Si bien la tortura es un delito que practican algunos de los agentes de la Fiscalía General de Jalisco, el fenómeno es nacional. 

El Comité contra la Tortura de Naciones Unidas alertó en el 2012 que en México la tortura era una práctica sistemática.

En octubre de este año México será sometido al Examen Periódico Universal, un mecanismo de evaluación que hace la Organización de las Naciones Unidas y en el que se determinan los niveles de protección a los Derechos Humanos en cada nación.

El Estado mexicano deberá responder por más de 100 casos de tortura y desaparición forzada por parte de Agentes de la Procuraduría General de la República registrados en el país.

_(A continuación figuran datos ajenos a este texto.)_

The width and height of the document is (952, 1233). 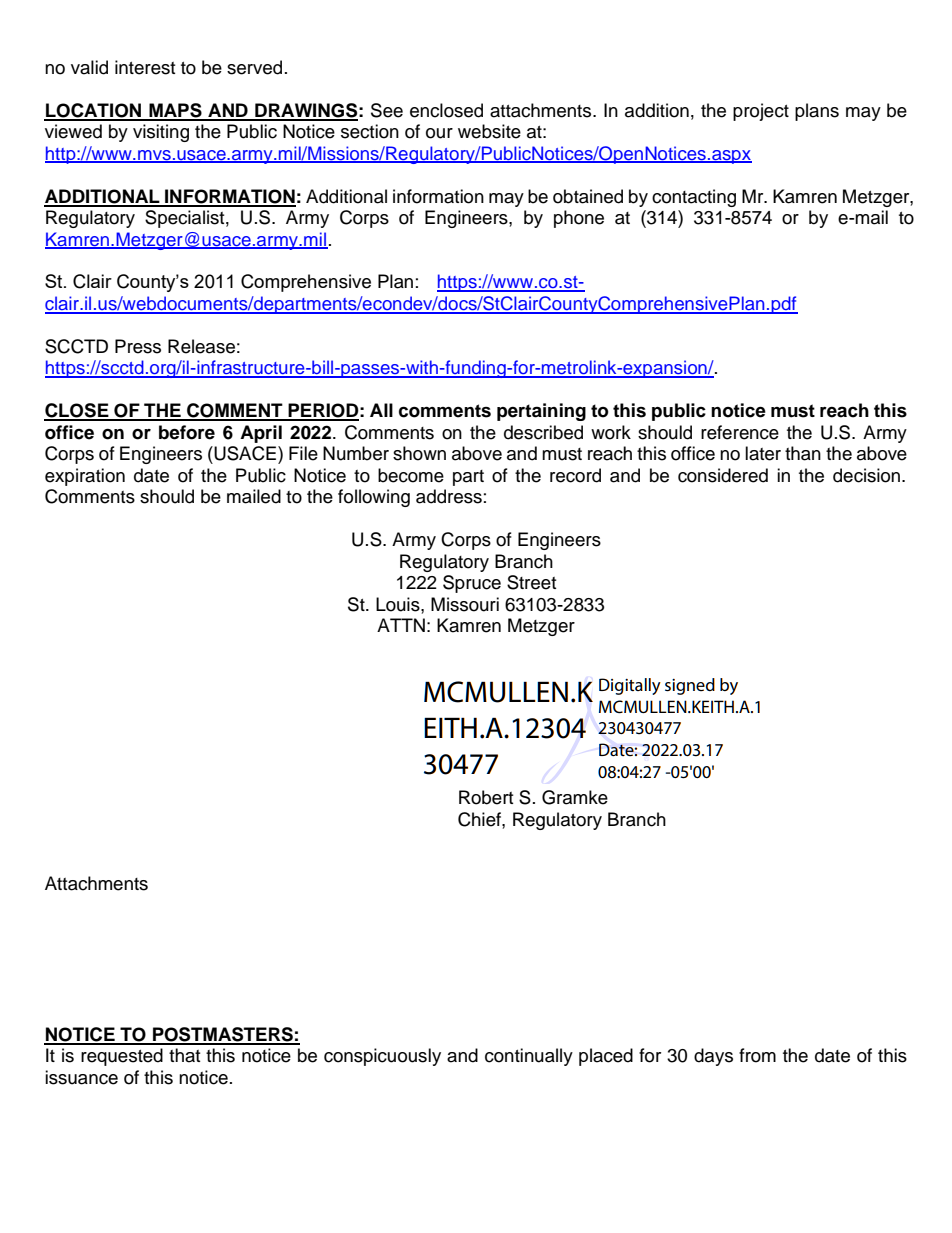 I want to click on website, so click(x=489, y=131).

Jalisco será referente, pues el actual delgado de la PGR, Gerardo Octavio Solís Gómez, tiene en su haber 560 quejas de derechos humanos en su contra por tortura. 

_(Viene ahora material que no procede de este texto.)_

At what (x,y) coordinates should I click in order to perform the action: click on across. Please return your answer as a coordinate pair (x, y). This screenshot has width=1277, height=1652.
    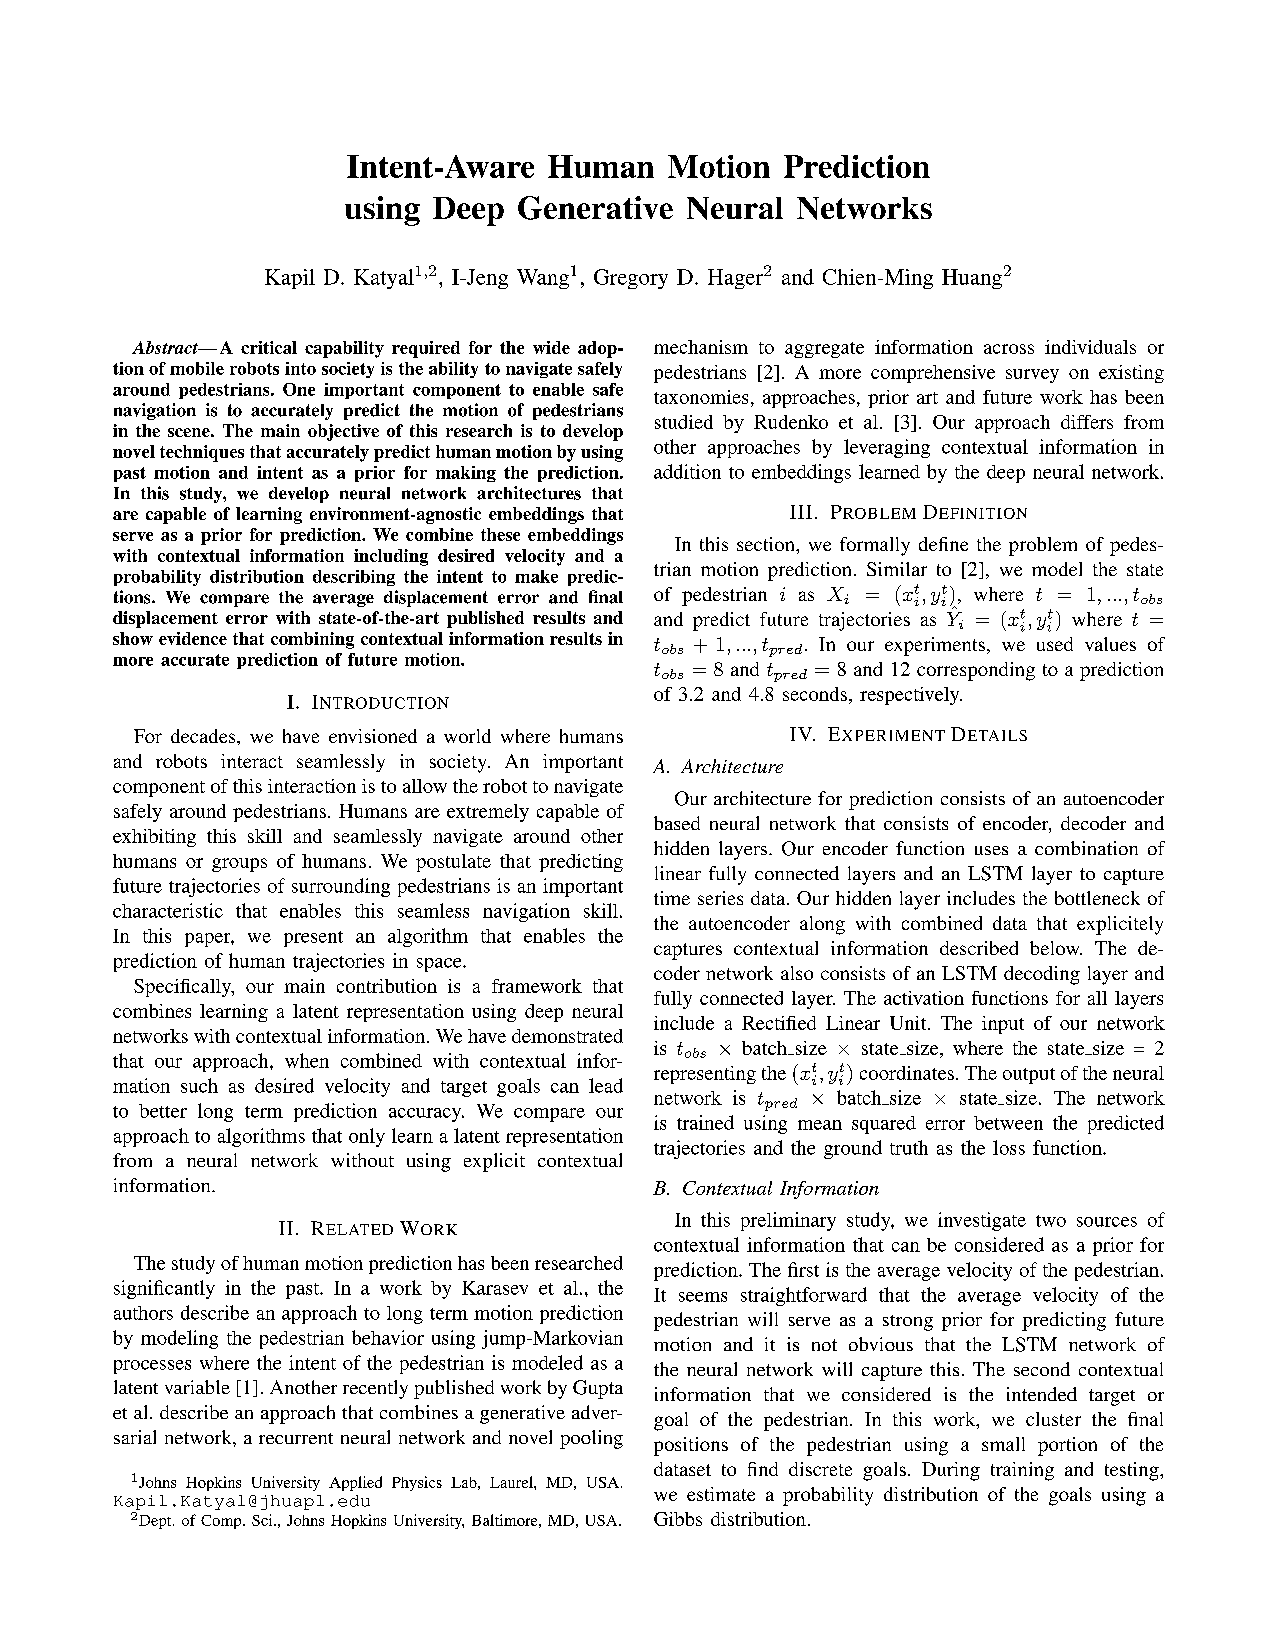
    Looking at the image, I should click on (1009, 349).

Los casos referidos fueron en el sexenio del panista Francisco Ramírez Acuña, cuando Solís Gómez fue titular de la Procuraduría General de Justicia de Jalisco. En dichos años los casos de tortura se incrementaron en 310 por ciento.

Contra la tortura

El Instituto para la Seguridad y la Democracia, AC (Insyde) inició una campaña para prevenir la tortura “y otros tratos inhumanos o degradantes cometidos, permitidos por los policías, agentes del ministerios públicos”, se lee en su portal.

La primera etapa incluye el diseño de herramientas técnico-jurídicas y metodologías que permitan a los congresos locales hacer modificaciones a sus leyes. 

Posterior a eso se buscará generar un campaña de difusión, promoción y capacitación especializada sobre las herramientas que permiten prevenir y combatir a la tortura.

Actualmente el modelo desarrollado por Insyde ya se aplica en el estado de Chihuahua, en donde también se reportaron altos índices de violaciones a los derechos humanos por tortura.